页面.
┌──
本文介绍如何用 ggplot2 实现 confusion matrix 的可视化
confusion matrix 经常被用来表示两个类别重合的程度,比如在分类任务中,我们可以用 confusion matrix 来展示预测的 label 与真实的 label 在多大程度上是一致的。
在 R 中有很多现成的包可以画 confusion matrix,不过本文介绍的是一种基于 ggplot2 的实现,它的好处是灵活,可以给用户更多的自由去改进某些功能。我们后续会介绍如何基于 heatmap 来画 confusion matrix,它的好处是使用简单,但是相对地会减少一些更改功能的自由。
我们已经将所需 ggplot2 的功能包装到一个名为 plot_conf_mtx
的函数中(详细信息见文末)。
#' @param dat A dataframe containing 3 columns: `x`, `y`, and `n`. See
#' details in \code{Details}.
#' @param xlab A string that is the label of x axis of the table.
#' @param ylab A string that is the label of y axis of the table.
#' @param x_order A character vector of names of the x-axis objects that
#' defines their orders.
#' @param y_order A character vector of names of the y-axis objects that
#' defines their orders.
#' @param normalize A bool whether the `n` values should be scaled to make
#' the sum of rows or columns to be 1, when setting background colors.
└──
所给材料.
┌──
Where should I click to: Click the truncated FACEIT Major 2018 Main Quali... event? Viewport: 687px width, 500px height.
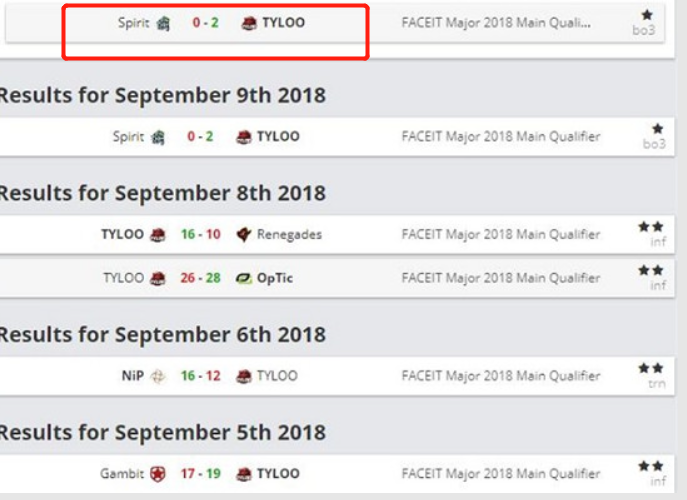[496, 23]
└──
能否把讲 ggplot2 画 confusion matrix 的这个页面中，从“#' @param x_order”到“setting background colors.”的那一段一字不差地打印出来？

#' @param x_order A character vector of names of the x-axis objects that
#' defines their orders.
#' @param y_order A character vector of names of the y-axis objects that
#' defines their orders.
#' @param normalize A bool whether the `n` values should be scaled to make
#' the sum of rows or columns to be 1, when setting background colors.